Hi Bud, yeah where I live it gets down to minus 15 degrees celcius in the dead of winter with a wind chill factor of minus 20.... It gets damn cold.. So I need tents and water heaters and humidifyers... Its a pain in the arse, but once its dialled in, it will make things soooo much easier for me... I don't like growing in soil, it attracts too many pests. Bubbles are how I used to clone 12 years ago, so I know its a sure fire method... Fingers crossed...


----------



## biggun (May 3, 2010)

Seem's everyone has good idea's..Maybe I am just lucky but I start with 6-8" cuttings..I first soak my cubes in a very mild dose of nutes, 1/4tsp of Gh 3 part.
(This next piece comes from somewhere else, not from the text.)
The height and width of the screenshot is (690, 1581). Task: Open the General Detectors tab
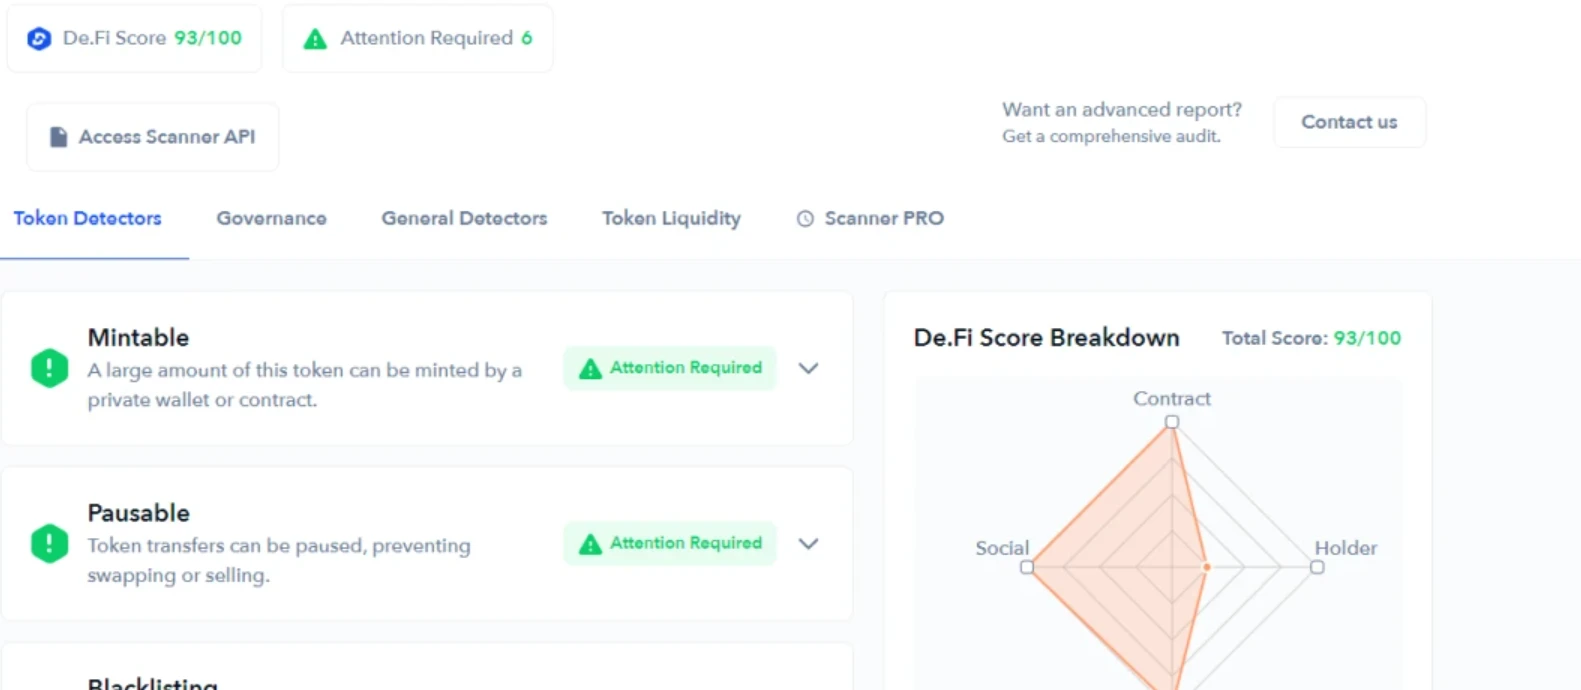[x=464, y=218]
Then shake out the excess water...I shave off a layer at the bottom of the cutting and split it in half about 3/4 of an inch then dip it in cloneX... I also use a small stick to support the cutting as they tend to fall over in the beginning, this I have found to be very important in my success.. I always use a humidity dome and spray them with a mild nute solution every 4-6 hours... If you started with strong cuttings It works every time for me... I also make sure my temps are 80-85 degrees and humidity is 80-90% Peace


----------



## billybob88 (May 10, 2010)

Biggun - I've noticed if you add a silica supplement(pro-tekt) to your mothers and add it to your soaking solution for cubes it will help keep your clones from falling over. Makes stems very very strong and resilent.


----------